Servono investimenti. Subito

Danilo Ballanti, Salvatore Capasso e Bruno Chiarini

Ed ecco che si riparte. Le pressioni che arrivano dall’economia al governo sono fortissime e rischiano di fare saltare il coperchio di una pentola che si è riscaldata sul fuoco lento della chiusura forzata per coronavirus. In queste ore, il messaggio che sembra passare è che la riapertura possa avviare un’economia asfittica, quella italiana, e riportare le lancette dell’orologio indietro di un paio di mesi. In realtà, le cose non stanno proprio così, e la confusione è tanta.

Lo shock negativo che ha subito la nostra economia è eccezionale, ed eccezionali devono essere gli interventi per riassorbirlo. Non basterà far ripartire il sistema, bisogna spingerlo su traiettorie di crescita più sostenute. Il piano di ripartenza, quindi, deve tener conto di interventi strutturali che possano dare linfa ad un’economia che ha viaggiato nell’ultimo decennio a cavallo dello zero virgola di crescita del PIL. In questo senso, l’idea prevalente che il Paese possa aggrapparsi alla ripartenza delle regioni del nord è sbagliata almeno per tre ordini di motivi.

Il primo è quello sanitario. È evidente che la pandemia non è sotto controllo ed è difficile che in queste regioni possa essere arginata in confini ristretti a brevissimo. Questo determinerà aperture a singhiozzo e diluite nel tempo. Il secondo è che la riapertura, anche se fosse a pieno regime, non riuscirebbe a sanare il crollo di produzione che c’è stato, sia perché il sistema produttivo ha subito forti alterazioni, tanto che alcune filiere e addirittura alcuni settori sono stati seriamente compromessi (si pensi al turismo), ma anche perché la domanda globale è scarsa e le esportazioni sono molto deboli. Far ripartire, quindi, sperando nella domanda globale, almeno a breve è velleitario. Il terzo è che il problema immediato, e più urgente, non è la produzione ma la drammatica carenza di domanda.

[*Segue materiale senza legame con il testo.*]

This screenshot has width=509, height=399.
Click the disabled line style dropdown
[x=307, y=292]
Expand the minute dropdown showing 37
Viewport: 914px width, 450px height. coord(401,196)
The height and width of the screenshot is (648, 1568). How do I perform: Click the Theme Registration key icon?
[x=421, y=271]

Il forzato lockdown ha ridotto il reddito attuale e prospettico di una vasta fascia di popolazione. La significativa riduzione del reddito non ha solo effetti di tipo squisitamente economico, ma rischia di creare instabilità sociale e minare la sicurezza con effetti dirompenti e imprevedibili.

Cosa fare allora? È chiaro che le misure di intervento devono necessariamente comprendere non solo una programmazione di riavvio delle attività produttive compatibili con il controllo della pandemia, ma devono necessariamente includere interventi di natura strutturale che abbiano un impatto di lungo periodo. Il -9% di perdita di prodotto previsto dal Fondo Monetario Internazionale per il nostro Paese per quest’anno sarà difficilmente recuperato se non si parte anche con un massiccio piano di investimenti. E questi interventi vanno implementati immediatamente se vogliamo che comincino ad esercitare effetti almeno nel prossimo trimestre.

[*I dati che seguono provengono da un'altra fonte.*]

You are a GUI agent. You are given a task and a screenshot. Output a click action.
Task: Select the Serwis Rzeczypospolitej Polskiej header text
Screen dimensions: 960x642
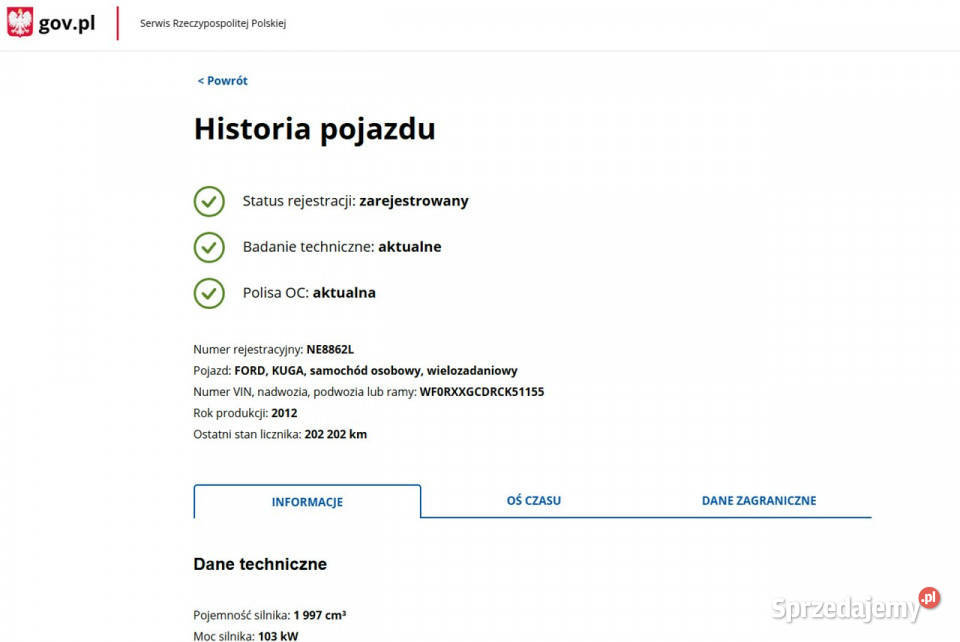pos(212,22)
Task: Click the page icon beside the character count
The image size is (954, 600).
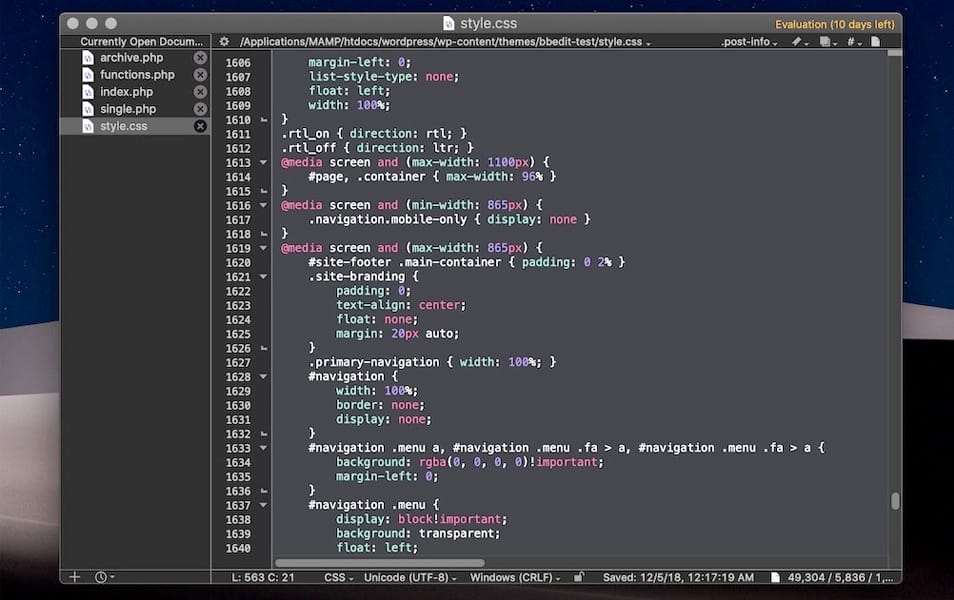Action: [x=776, y=577]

La minore diffusione della pandemia nel Mezzogiorno rappresenta un’opportunità per il Paese. Qui’ è ancora possibile monitorare la diffusione della pandemia attraverso un programma di screening e mappatura del contagio. Qui’ è, quindi, possibile ripartire prima e in modo più organico.

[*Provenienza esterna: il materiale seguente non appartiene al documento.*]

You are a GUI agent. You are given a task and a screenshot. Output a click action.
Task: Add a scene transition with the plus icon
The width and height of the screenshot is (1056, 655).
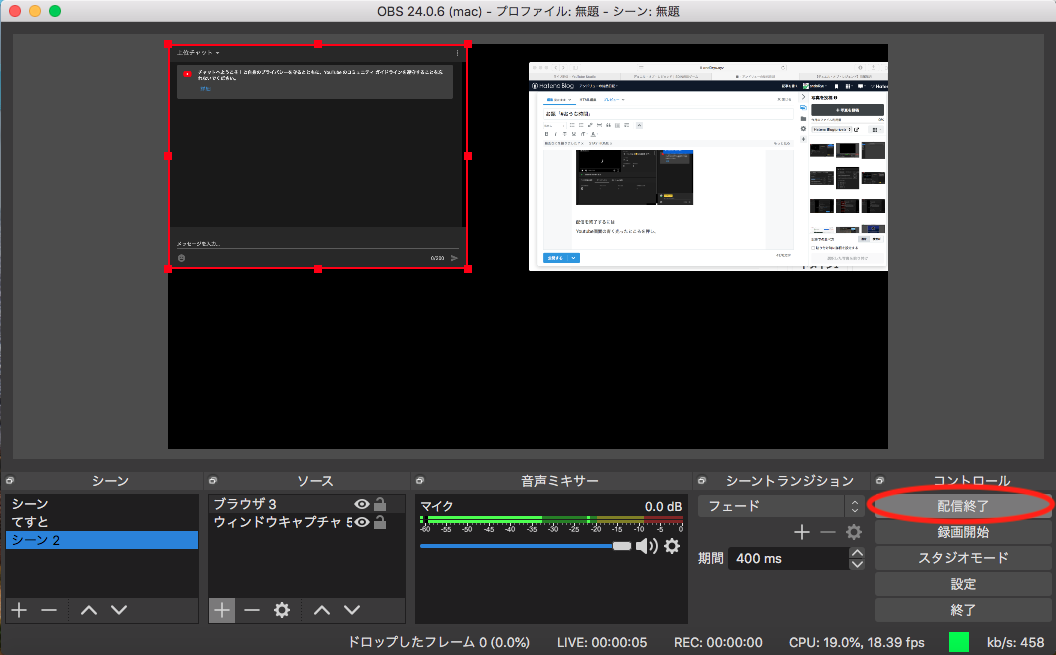click(800, 532)
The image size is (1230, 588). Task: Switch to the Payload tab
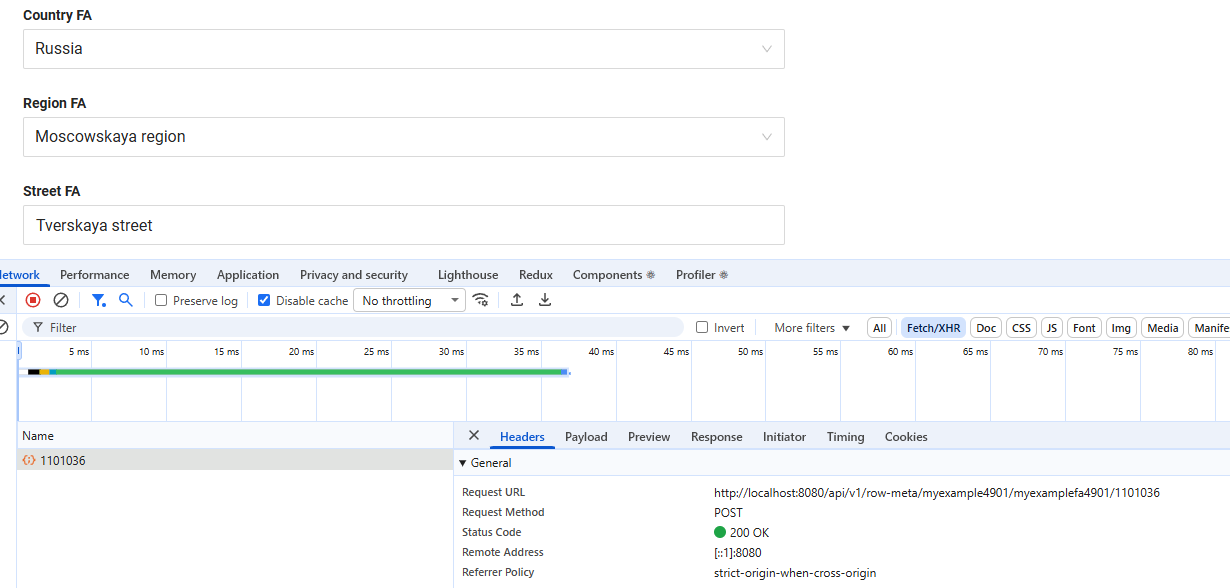coord(586,437)
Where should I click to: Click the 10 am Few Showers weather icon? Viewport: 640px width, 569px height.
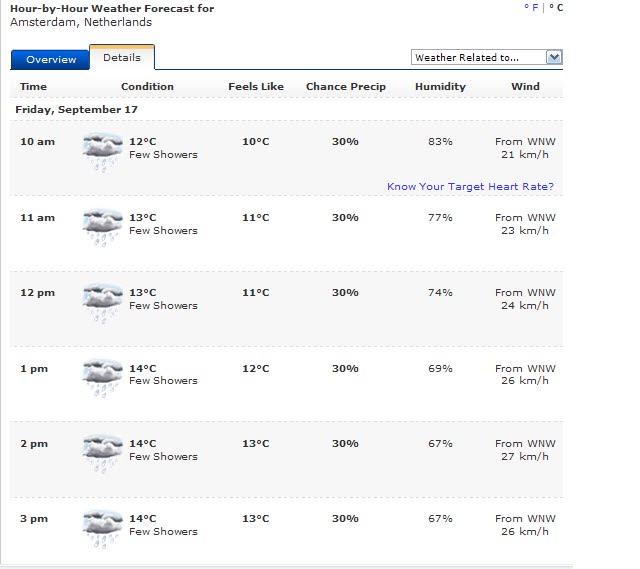(102, 153)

Come intervenire? Accanto ad un programma di sostegno all’impresa, una strada da percorrere è quella di avviare un piano di investimenti infrastrutturali che sfrutti la riapertura di opere già cantierate nel Mezzogiorno (ne sono state censite ben 600). Al di là dell’impatto positivo sul sistema economico dell’intero Paese nel medio periodo, a breve un piano di investimenti di dimensioni ragionevoli permetterà di iniettare liquidità in un’economia asfittica e creerà aspettative di reddito riducendo la pressione sulle fasce sociali più deboli.

Occorre essere rapidi e decisi perché da potenziale opportunità, questa pandemia e la successiva recessione, possono costituire la definitiva pietra tombale per il Sud: la situazione sociale esasperata, la forte caduta del settore del turismo, e la competizione della criminalità organizzata non rispettano né i tempi della burocrazia e dell’inefficienza amministrativa né quelli dei sussidi.

Nota: Basta osservare la scala (oltre che l’andamento) degli assi cartesiani di queste figure per capire l’enorme differenza nei contagi e le prospettive di ripresa, davvero problematiche per la Lombardia nel brevissimo periodo e certamente più realistiche per le altre regioni e in particolare per quelle del Sud.